__Challenge Link__: https://zindi.africa/competitions/geoai-challege-location-mention-recognition-from-social-media

In the initial processing phase, I employed the Spacy en-core small model to tokenize the input texts and prepare them for model compatibility. I made slight adjustments to the text tokenizer. Here I have captured and retained essential information including the event name, Tweet ID, word, part of speech tag, start offset, and the word's target.

In [1]:
import os
import glob
import jsonlines
import spacy
from spacy.tokenizer import Tokenizer
from spacy.util import compile_prefix_regex, compile_suffix_regex, compile_infix_regex
import pandas as pd
import warnings
warnings.simplefilter(action='ignore', category=FutureWarning)

In [2]:
current_directory = os.getcwd()
print(current_directory)

C:\Users\nabar\Documents\Data_Science\Challenge\Zindi\GeoAI Challege Location Mention Recognition from Social Media by ITU\Submission


In [3]:
# Load the spaCy English tokenizer
nlp = spacy.load("en_core_web_sm")

# Define a custom rule to split "@" as a separate token
prefixes = list(nlp.Defaults.prefixes) + [r'@']
suffixes = list(nlp.Defaults.suffixes) + [r'@']
infixes = list(nlp.Defaults.infixes) + [r'@']
custom_tokenizer = Tokenizer(nlp.vocab, prefix_search=compile_prefix_regex(prefixes).search,
                              suffix_search=compile_suffix_regex(suffixes).search,
                              infix_finditer=compile_infix_regex(infixes).finditer,
                              token_match=None)

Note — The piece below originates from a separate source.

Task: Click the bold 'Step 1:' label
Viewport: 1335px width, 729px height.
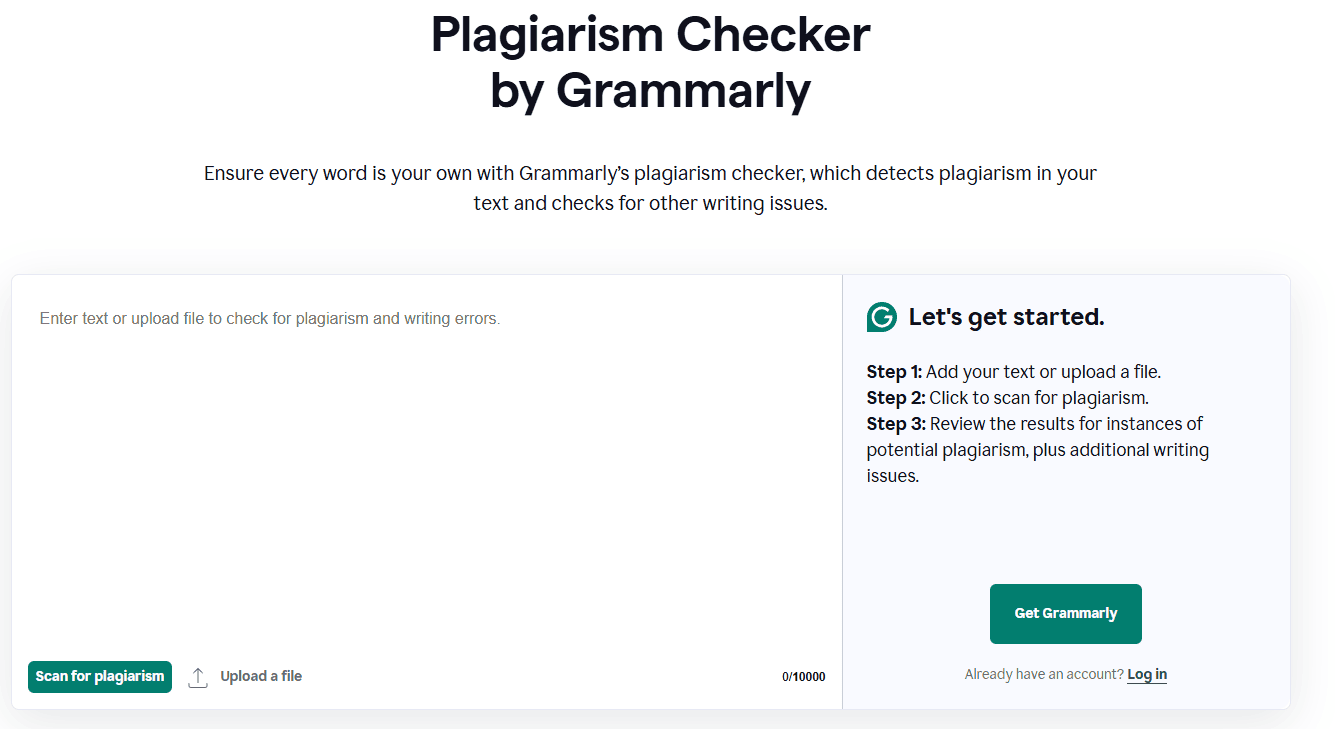Action: click(x=894, y=372)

# Update the spaCy tokenizer with the custom tokenizer
nlp.tokenizer = custom_tokenizer



# Data Read

In [4]:
gold_data_path = current_directory + r'\IDRISI-main\LMR\data\EN\gold-random-json'

In [5]:
gold_data_path

'C:\\Users\\nabar\\Documents\\Data_Science\\Challenge\\Zindi\\GeoAI Challege Location Mention Recognition from Social Media by ITU\\Submission\\IDRISI-main\\LMR\\data\\EN\\gold-random-json'

In [6]:
train_event_list = glob.glob(gold_data_path + '/*/train.jsonl', recursive = True)
val_event_list = glob.glob(gold_data_path + '/*/dev.jsonl', recursive = True)
test_event_list = glob.glob(gold_data_path + '/*/test_unlabeled.jsonl', recursive = True)

In [7]:
len(train_event_list)

19

# Create Train Data

In [8]:
%%time
# Initialize the result as a list of lists
result = []

for event in train_event_list:
    event_name = event.split('\\')[-2]
    with jsonlines.open(event, "r") as reader:
        for input_json in reader:
            sentence_id = input_json["tweet_id"]
            text = input_json["text"]
            location_mentions = input_json["location_mentions"]
            # Tokenize the text using spaCy
            doc = nlp(text)
            # Process the tokenized text and location mentions
            if len(location_mentions)>0:
                for token in doc:
                    start_offset = token.idx
                    end_offset = start_offset + len(token.text)
                    tag = "O"
                    for item in location_mentions:
                        start_index_gold = item['start_offset']
                        end_index_gold = item['end_offset']
                        if start_offset >=start_index_gold and end_offset<=end_index_gold:
                            tag = "LOC"
                    result.append([event_name, sentence_id, str(token.text), str(token.pos_), start_offset, tag])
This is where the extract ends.